Central India, home to some of our remaining jungles is inhabited by tribal people. Their healthcare is a matter of concern for HERD Foundation which is making inroads in this direction. We are especially concerned about rampant anemia among these populations. What is more worrisome is that debilitating conditions get worse due to prevalence of Sickle Cell Disorders (SCD) in communities settled here.
These problems are severe in tribal children that makes it essential to ascertain how ubiquitous the disorders are, as well as to gain understanding about their nutritional status. In the course of our work in these parts we know SCD is omnipresent and that anemic conditions are severe, especially in the case of girls. Studies reveal that among children, about 40% females and 27% males are anemic. Many findings suggest high prevalence of anemia in tribal populations.
We know full well that sickle cell anemia has no available cure. What can be done is only manage the symptoms and treat patients for improving on anemic conditions. Complications of the disease are found in both children and adults. Sickle cell anemia varies from person to person. Some people who have the disease suffer from chronic pain or constant fatigue. Proper care and treatment are needed to improve the quality of life and facilitate reasonable health.
SCD is a genetic disease that one is actually born into. This hereditary disease is a death knell for people who are forced to bear with it until their imminent death that often comes early. People live up to forties, fifties or sometimes longer. Sickle cell anemia is a type of anemia in which blood has lower than normal number of red blood cells. The condition can occur even if red blood cells do not contain enough hemoglobin.
In sickle cell anemia, the abnormal sickle cells usually die after only about 10 to 20 days. The bone marrow cannot make new red blood cells fast enough to replace the dying ones. The lifelong disease is inherited by two genes of sickle hemoglobin—one from each parent. People who inherit a sickle hemoglobin gene from one parent and a normal gene from the other parent have a condition called sickle cell trait. This occurs through mutation (abnormal change) in the gene that instructs the body to produce hemoglobin.

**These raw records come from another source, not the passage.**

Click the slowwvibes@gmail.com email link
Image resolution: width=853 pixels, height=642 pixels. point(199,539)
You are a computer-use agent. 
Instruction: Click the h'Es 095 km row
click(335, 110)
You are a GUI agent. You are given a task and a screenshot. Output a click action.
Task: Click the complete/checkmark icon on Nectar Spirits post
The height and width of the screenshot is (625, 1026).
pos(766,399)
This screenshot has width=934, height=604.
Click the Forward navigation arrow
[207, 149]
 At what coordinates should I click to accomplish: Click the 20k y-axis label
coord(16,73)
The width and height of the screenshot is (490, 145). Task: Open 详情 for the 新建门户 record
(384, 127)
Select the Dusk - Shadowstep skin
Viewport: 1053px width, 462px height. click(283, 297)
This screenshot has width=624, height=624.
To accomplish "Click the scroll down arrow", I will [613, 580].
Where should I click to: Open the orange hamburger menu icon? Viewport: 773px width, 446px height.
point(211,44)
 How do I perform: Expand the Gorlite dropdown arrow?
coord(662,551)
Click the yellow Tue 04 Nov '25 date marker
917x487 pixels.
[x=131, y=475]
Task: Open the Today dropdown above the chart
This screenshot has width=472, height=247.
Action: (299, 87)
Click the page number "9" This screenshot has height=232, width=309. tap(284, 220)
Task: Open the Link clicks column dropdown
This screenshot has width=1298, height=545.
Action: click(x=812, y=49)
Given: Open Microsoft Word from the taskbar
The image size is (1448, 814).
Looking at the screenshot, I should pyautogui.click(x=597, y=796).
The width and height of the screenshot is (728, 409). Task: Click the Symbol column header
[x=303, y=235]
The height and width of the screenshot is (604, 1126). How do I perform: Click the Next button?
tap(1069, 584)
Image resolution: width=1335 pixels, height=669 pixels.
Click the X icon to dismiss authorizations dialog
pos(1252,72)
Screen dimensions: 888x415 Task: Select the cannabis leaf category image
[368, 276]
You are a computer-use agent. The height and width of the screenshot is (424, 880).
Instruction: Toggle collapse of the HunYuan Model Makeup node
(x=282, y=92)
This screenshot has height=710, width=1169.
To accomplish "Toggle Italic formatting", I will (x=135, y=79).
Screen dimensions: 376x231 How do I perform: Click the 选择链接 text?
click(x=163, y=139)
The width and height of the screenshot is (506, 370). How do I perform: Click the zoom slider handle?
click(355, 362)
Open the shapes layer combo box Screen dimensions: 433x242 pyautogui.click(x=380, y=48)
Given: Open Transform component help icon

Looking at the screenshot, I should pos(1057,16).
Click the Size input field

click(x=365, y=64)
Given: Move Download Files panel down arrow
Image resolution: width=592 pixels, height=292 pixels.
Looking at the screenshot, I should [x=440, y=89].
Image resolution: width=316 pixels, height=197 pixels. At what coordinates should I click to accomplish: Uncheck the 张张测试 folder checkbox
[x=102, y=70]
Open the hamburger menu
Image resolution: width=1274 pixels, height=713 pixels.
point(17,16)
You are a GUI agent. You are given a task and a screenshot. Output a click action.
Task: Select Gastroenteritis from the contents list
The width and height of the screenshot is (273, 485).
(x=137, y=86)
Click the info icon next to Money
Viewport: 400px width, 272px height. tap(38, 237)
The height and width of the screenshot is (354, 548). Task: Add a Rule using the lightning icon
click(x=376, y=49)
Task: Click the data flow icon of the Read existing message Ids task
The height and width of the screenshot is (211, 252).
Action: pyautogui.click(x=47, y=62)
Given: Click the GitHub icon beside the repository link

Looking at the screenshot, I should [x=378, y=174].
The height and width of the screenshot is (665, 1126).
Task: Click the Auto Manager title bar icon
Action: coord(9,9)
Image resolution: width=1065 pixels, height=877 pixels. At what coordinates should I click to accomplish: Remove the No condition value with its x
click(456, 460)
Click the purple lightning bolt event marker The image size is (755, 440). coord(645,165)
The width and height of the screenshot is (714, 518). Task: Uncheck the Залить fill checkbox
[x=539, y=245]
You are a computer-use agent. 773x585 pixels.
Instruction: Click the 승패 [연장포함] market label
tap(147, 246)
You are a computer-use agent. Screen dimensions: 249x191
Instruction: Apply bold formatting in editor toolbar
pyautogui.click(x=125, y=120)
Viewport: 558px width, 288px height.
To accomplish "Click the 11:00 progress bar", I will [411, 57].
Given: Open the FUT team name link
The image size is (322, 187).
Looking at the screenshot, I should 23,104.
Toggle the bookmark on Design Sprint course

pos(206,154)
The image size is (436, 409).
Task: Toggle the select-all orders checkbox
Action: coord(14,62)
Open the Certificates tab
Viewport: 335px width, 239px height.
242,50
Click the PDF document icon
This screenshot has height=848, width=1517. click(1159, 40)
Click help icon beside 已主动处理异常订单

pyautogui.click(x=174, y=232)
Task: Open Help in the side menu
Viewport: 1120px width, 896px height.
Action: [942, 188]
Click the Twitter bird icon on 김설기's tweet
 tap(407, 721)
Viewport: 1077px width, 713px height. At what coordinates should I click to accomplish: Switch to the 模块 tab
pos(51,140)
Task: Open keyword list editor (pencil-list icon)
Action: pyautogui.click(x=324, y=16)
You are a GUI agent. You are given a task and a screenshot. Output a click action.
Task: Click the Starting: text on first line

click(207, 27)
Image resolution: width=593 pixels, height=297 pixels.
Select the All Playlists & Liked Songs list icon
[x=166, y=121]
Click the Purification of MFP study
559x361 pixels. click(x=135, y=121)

Sickle cell gene is inherited or passed on between family members and is commonly passed on through defective genes from both parents. This can be diagnosed through a blood test. Actually it is consanguinity or marriages within families, a common occurrence in these communities that causes the genetic disorder. Pre-marital counseling on consanguinity is therefore very important for these consanguineous populations to break the pattern.